Abstract

3D delineation of anatomical structures is a cardinal goal in medical imaging analysis. Prior to deep learning, statistical shape models (SSMs) that imposed anatomical constraints and produced high quality surfaces were a core technology. Today’s fully-convolutional networks (FCNs), while dominant, do not offer these capabilities. We present deep implicit statistical shape models (DISSMs), a new approach that marries the representation power of deep networks with the benefits of SSMs. DISSMs use an implicit representation to produce compact and descriptive deep surface embeddings that permit statistical models of anatomical variance. To reliably fit anatomically plausible shapes to an image, we introduce a novel rigid and non-rigid pose estimation pipeline that is modelled as a Markov decision process (MDP).

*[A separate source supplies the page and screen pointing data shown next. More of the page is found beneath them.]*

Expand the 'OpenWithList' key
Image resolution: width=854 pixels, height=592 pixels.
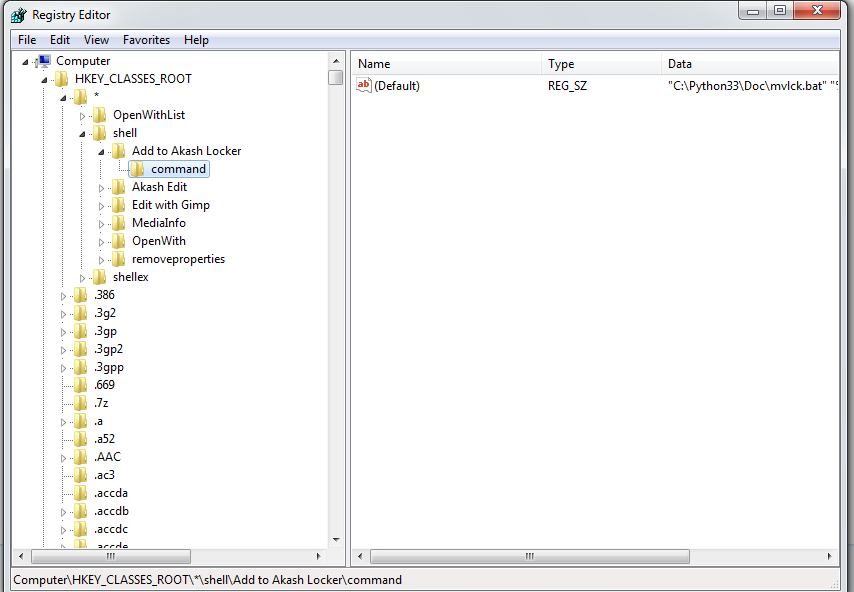click(83, 115)
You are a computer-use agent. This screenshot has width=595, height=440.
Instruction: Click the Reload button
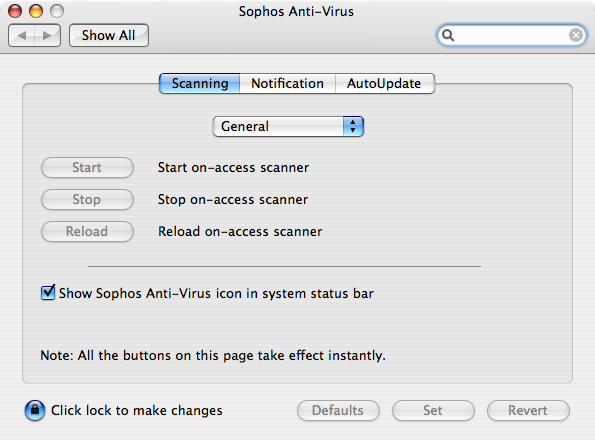87,231
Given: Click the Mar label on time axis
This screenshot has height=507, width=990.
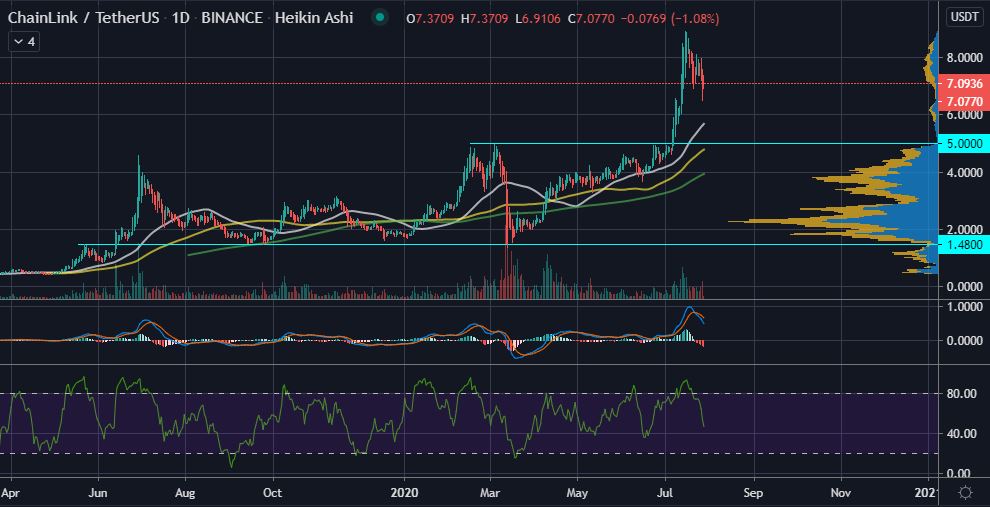Looking at the screenshot, I should 493,492.
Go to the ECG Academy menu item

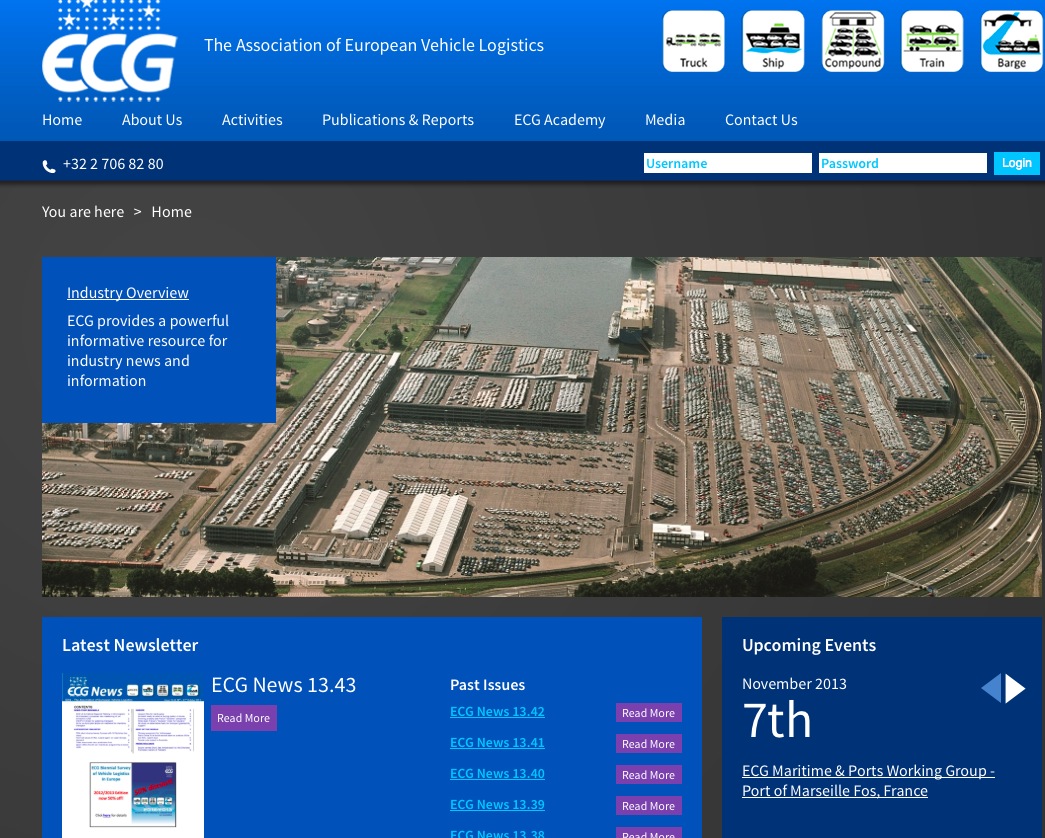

Intra-dataset experiments on the task of pathological liver segmentation demonstrate that DISSMs can perform more robustly than four leading FCN models, including nnU-Net + an adversarial prior: reducing the mean Hausdorff distance (HD) by 7.5-14.3 mm and improving the worst case Dice-Sørensen coefficient (DSC) by 1.2-2.3%. More critically, cross-dataset experiments on an external and highly challenging clinical dataset demonstrate that DISSMs improve the mean DSC and HD by 2.1-5.9% and 9.9-24.5 mm, respectively, and the worst-case DSC by 5.4-7.3%. Supplemental validation on a highly challenging and low-contrast larynx dataset further demonstrate DISSM’s improvements. These improvements are over and above any benefits from representing delineations with high-quality surfaces.